JawaPos.com - Panti Asuhan Baitul Yatim di Jalan Saritama nomor 17, Kecamatan Tandes Surabaya yang menjadi lokasi dugaan pencabulan gadis tunanetra, ternyata tidak mengantongi izin sejak berdiri tahun 1999. Akta pendiriannya pun baru tercatat pada tahun 2019.
Kepala Dinas Sosial (Dinsos) Antiek Sugiharti mengatakan, fakta itu terungkap setelah pihaknya memanggil pengurus untuk dimintai keterangan terkait perizinan.
"Berdasarkan pengakuan pengurus tadi, berdiri sejak 1999, tetapi akta notaris yang kami cek itu 2019," kata Antiek dihubungi JawaPos.com, Kamis (20/8).
Antiek menjelaskan bahwa alasan pengurus tidak mengurus perizinan panti karena ingin melihat tempatnya berkembang terlebih dahulu.
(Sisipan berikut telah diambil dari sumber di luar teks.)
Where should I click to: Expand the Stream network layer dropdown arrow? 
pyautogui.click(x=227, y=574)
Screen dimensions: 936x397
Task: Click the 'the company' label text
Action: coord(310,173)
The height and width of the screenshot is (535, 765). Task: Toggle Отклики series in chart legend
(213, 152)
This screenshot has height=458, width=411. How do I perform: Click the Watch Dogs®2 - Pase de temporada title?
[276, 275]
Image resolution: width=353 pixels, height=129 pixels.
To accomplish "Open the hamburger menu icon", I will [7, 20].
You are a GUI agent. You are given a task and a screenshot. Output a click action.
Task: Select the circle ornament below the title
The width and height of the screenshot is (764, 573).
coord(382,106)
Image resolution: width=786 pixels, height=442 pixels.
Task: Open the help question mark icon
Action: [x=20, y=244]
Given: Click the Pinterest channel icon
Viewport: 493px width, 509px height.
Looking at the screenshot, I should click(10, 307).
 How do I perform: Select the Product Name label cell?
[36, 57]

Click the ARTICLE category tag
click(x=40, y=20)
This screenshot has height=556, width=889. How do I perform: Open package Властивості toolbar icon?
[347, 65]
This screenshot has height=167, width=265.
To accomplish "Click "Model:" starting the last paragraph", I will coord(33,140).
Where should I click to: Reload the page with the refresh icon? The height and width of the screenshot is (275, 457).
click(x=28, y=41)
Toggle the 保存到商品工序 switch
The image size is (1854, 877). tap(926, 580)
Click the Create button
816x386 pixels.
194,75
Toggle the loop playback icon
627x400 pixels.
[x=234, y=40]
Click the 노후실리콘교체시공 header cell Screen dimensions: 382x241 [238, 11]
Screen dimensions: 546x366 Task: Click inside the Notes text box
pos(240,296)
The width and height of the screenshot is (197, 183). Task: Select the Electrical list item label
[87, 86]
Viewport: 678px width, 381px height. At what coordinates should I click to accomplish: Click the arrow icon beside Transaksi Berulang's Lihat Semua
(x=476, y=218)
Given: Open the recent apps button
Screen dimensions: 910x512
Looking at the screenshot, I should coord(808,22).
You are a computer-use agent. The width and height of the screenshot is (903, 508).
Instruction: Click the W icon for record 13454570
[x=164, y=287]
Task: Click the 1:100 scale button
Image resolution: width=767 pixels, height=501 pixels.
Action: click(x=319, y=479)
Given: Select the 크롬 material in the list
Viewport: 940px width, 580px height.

Namun, hingga kasus tersebut mencuat, nyata izin tidak pernah diajukan.
"Jadi, memang dia ternyata belum mendaftarkan yayasannya itu di Dinas Sosial dengan alasan karena dia masih mencoba pengin berkembang dulu," katanya.
Antiek menjelaskan bahwa perizinan merupakan syarat utama dalam pendirian lembaga kesejahteraan sosial (LKS), sehingga Panti Baitul Yatim dinyatakan melanggar dan harus ditutup.
"Maka kami meminta, pertama menutup panti karena tidak memiliki izin," katanya.
Kemudian, kami meminta agar pengurus memulangkan semua anak-anak yang tinggal di sana kepada orang tua, totalnya ada 35. Jika, tidak memiliki orang tua dan bukan warga Surabaya akan dilakukan pendataan.
Pemkot Surabaya akan berkoordinasi dengan Pemerintah Provinsi untuk proses pemulangan.
Baca Juga: Melihat Panti Asuhan Baitul Yatim di Surabaya, Tempat Dugaan Pencabulan Gadis Tunanetra
"Sementara yang warga Surabaya yang tidak memiliki kekuarga akan kami tampung," jelasnya.
Antiek juga meminta agar pengurus segera juga melepas seluruh atribut, atau papan nama panti tersebut.
"Kami beri waktu nanti dia pulang untuk melepas semua atributnya yayasan yang ditempel," tandas Antiek.